Hollie and Dan found out that Harry, their third child, was profoundly deaf at birth through the newborn screening program. As Harry grew, he did not meet his gross motor milestones on time. After seeing Emily (co-founder of UsherKids Australia) and her son Louis in the paper, Dan began to suspect that Harry may also have Usher Syndrome. After a number of genetic tests and a lot of waiting, Harry was diagnosed with Usher Syndrome Type 1F at two and a half years old.

The diagnosis was a massive shock for both Hollie and Dan, but they were somewhat comforted by having connected with Emily and knowing there was another parent who had a similar experience. Hollie highly recommends reaching out to other parents, not only for emotional support, but so they can share helpful tips. She also found Facebook pages to be helpful some of the time.

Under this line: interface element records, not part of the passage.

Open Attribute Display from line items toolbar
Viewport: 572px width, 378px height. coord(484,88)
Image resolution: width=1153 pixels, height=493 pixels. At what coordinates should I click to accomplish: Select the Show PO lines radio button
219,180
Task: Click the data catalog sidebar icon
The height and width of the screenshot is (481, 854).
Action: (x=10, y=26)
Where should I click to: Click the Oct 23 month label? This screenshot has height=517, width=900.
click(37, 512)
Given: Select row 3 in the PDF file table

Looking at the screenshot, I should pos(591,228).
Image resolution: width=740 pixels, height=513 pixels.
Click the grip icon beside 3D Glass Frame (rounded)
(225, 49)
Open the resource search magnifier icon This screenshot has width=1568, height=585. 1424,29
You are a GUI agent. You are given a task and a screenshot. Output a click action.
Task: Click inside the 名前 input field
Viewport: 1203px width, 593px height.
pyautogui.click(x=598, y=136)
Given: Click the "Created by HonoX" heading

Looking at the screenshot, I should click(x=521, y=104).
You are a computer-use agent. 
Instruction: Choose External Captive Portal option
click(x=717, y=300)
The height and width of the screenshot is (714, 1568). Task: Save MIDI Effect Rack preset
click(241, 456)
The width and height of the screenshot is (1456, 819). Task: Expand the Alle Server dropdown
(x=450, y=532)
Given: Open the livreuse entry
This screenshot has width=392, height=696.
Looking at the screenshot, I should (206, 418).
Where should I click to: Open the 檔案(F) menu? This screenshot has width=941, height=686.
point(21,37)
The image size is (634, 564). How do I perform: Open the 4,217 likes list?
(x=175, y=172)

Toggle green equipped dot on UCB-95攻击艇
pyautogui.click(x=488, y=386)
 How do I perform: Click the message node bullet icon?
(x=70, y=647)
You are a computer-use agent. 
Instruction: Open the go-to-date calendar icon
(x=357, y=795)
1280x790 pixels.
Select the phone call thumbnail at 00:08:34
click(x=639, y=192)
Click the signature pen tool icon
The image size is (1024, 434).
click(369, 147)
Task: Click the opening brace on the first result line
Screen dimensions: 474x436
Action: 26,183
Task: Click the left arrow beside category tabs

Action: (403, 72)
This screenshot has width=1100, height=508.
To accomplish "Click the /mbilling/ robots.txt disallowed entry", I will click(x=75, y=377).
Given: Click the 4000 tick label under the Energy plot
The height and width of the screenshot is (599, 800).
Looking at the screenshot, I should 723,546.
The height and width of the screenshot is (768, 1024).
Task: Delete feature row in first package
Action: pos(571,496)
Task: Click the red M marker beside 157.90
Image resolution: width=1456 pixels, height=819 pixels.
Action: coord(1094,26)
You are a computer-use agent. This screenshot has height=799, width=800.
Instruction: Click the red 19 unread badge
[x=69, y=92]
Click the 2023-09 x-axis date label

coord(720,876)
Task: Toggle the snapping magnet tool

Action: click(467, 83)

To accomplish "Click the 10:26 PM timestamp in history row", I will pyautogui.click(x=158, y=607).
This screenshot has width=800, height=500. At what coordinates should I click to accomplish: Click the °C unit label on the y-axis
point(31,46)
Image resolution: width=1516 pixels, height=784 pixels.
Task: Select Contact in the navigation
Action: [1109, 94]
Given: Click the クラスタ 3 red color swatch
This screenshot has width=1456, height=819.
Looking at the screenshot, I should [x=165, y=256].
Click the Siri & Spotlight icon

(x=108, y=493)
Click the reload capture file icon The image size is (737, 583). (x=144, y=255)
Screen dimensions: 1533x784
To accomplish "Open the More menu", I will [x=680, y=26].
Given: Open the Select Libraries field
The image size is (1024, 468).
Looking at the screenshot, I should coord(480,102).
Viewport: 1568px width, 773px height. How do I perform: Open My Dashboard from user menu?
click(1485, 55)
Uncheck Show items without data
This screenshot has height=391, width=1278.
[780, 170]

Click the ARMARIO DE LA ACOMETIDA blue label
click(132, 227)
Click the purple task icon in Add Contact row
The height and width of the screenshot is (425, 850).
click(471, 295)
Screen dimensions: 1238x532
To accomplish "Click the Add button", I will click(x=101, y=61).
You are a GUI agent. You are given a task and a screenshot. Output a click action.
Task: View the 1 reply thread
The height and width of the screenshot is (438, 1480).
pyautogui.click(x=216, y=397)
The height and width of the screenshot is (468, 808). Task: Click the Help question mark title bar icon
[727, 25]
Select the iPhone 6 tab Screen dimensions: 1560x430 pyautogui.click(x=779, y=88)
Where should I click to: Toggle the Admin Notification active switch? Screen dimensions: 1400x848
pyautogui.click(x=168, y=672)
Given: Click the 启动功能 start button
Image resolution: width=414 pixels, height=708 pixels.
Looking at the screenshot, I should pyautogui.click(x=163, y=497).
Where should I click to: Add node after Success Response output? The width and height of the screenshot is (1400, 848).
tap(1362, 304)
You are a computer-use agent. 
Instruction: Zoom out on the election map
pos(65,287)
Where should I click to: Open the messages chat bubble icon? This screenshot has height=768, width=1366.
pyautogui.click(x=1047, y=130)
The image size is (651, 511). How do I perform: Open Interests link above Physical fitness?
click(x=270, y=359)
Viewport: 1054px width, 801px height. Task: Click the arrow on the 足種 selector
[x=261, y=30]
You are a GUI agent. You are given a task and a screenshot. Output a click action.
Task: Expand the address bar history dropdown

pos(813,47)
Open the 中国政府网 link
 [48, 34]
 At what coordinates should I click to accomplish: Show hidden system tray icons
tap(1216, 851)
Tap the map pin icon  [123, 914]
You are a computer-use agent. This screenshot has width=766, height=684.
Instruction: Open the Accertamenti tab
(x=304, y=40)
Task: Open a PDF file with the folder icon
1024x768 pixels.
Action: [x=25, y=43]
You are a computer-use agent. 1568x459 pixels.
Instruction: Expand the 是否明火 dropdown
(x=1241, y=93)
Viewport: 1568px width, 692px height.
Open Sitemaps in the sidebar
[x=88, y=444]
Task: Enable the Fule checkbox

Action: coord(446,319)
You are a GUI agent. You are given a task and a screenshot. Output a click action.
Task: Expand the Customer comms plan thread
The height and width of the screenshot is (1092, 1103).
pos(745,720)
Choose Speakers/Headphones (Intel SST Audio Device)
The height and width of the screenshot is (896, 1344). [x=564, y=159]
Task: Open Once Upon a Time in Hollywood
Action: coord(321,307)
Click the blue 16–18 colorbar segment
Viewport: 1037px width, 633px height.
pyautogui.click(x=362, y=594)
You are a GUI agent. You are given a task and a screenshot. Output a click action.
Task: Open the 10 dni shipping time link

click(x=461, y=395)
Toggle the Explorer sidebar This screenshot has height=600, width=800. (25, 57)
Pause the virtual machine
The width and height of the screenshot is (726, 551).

“Every day you will wake up and the first thing you’ll think of is Usher syndrome. Every night you go to bed and the last thing you think of will be Usher syndrome. One day you’ll wake up and it won’t be the first thing you think of, and it won’t be the last thing you think of. You just need to make that happen as quickly as you can, so you don’t miss out on enjoying their childhood with them.”

Hollie and Dan chose not to discuss Harry’s diagnosis with him and his older sisters for three years. They feel that they needed to fully understand the diagnosis, what it meant for Harry and have a more positive outlook for him, before letting their kids know. This approach really worked for their family and the kids accepted the diagnosis well when they were told.